Text to read:
○ ○ ○ ○

Parse.ly 30 million news headlines and summaries from 500K web sources (30M entries, >20GB data)
Overview
Since 2009, Parse.ly’s crawlers have fetched nearly 30M articles from thousands of sources across the web. This InfoChimps exclusive dump provides web application developers, computational linguists, researchers, and other interested parties with a slice of online news media, basically unparalleled in recency, size, scope, completeness, and structure.
The structure of the database is straightforward. The articles collection contains the following fields: title, summary, link, pub_date
In addition to the following fields: source_link, source_name. They describe the source the article came from, both the link, and in many cases a humanized name.
Additional metadata includes created and updated, that are timestamps from the RSS/Atom feeds. These can be different from the pub_date, and can indicate whether a story was revised multiple times after publication.

○ ○ ○ ○

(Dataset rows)
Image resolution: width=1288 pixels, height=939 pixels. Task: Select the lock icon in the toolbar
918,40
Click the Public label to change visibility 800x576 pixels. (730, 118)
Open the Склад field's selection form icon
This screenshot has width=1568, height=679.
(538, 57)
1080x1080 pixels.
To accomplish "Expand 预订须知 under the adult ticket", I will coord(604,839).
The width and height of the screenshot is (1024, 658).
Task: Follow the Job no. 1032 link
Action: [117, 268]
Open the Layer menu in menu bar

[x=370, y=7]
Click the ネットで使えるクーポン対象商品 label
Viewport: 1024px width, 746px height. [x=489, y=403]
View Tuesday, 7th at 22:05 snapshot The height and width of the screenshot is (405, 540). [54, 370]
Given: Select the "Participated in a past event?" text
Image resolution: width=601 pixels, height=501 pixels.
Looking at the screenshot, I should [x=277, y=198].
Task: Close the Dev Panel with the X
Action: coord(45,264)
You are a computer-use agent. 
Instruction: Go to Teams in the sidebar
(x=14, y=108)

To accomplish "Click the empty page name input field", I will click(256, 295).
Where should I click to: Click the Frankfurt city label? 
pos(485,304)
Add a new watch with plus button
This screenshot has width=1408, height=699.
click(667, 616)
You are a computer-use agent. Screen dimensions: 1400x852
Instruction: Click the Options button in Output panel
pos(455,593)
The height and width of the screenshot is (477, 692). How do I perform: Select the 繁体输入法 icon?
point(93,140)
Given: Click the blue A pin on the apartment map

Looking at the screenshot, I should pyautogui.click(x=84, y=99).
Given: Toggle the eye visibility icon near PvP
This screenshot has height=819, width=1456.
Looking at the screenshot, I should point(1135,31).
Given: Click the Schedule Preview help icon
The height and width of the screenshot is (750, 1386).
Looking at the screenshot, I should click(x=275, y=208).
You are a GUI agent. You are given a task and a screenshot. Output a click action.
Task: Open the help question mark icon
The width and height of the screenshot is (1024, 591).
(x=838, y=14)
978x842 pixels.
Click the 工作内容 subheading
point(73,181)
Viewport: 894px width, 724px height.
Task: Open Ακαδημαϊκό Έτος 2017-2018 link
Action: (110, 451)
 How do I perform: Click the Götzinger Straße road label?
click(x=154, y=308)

○ ○ ○ ○

Tasks for this exercise:
1. Answer these questions using the Parse.ly dataset description:
(a) Since what year have Parse.ly's crawlers been fetching articles?
(b) Which two fields describe the source an article came from?
(c) What can a difference between the feed timestamps and the pub_date indicate?
2. Write the next part of the Parse.ly dataset description, picking up after its final sentence.
The listing was drawn from a different source.

Answers to the tasks:
1.
(a) 2009.
(b) source_link and source_name.
(c) Whether a story was revised multiple times after publication.

2.
Finally, identity information is provided: signature_hash and unique_id. The signature_hash is calculated based upon a “text signature” — you can group by these to eliminate dupes and near-duplicates. The unique_id is a short unique code we generated for link shortening purposes. This is usually more convenient than referencing a URL, which can be long.
An example article
{’created’: datetime(2009, 9, 21, 6, 46, 28, 647000),
‘link’: ‘http://trueslant.com/johnkinsellagh/2009/09/20/obamas-health-care-media-blitz-continues/’,
‘pub_date’: datetime(2009, 9, 20, 16, 36, 54),
‘signature_hash’: ‘af3fa290282ad1ba1fe68a3db25eee3c’,
‘source_link’: ‘trueslant.com’,
‘source_name’: ‘True/Slant’,
‘summary’: " … from not only the White House, but from the Speaker of the House, is it any wonder that many Americans are confused about Obama’s health care …",
‘title’: “Obama’s health care media blitz can’t save his ‘plan’”,
‘unique_id’: ‘FeR3’,
‘updated’: datetime(2009, 9, 21, 6, 46, 28, 688000)}
There are almost 30 million entries like this one, ranging from 2009-2011. Here are 10 news headlines with sources chosen at random:
- Tesla to begin trading stock Tuesday (San Jose Mercury News)
- Palin Calls For Tort Reform (RealClearPolitics)
- A new look for fashion (Toronto Sun)
- Lynch holds Aug. 25 senior forum on healthcare (Wicked Local)
- PayPal Mobile 2.5 Covers 23,000 Charities (Coated)
- Google Ventures Hires an Entrepreneur-in-Residence (NYTimes Blog)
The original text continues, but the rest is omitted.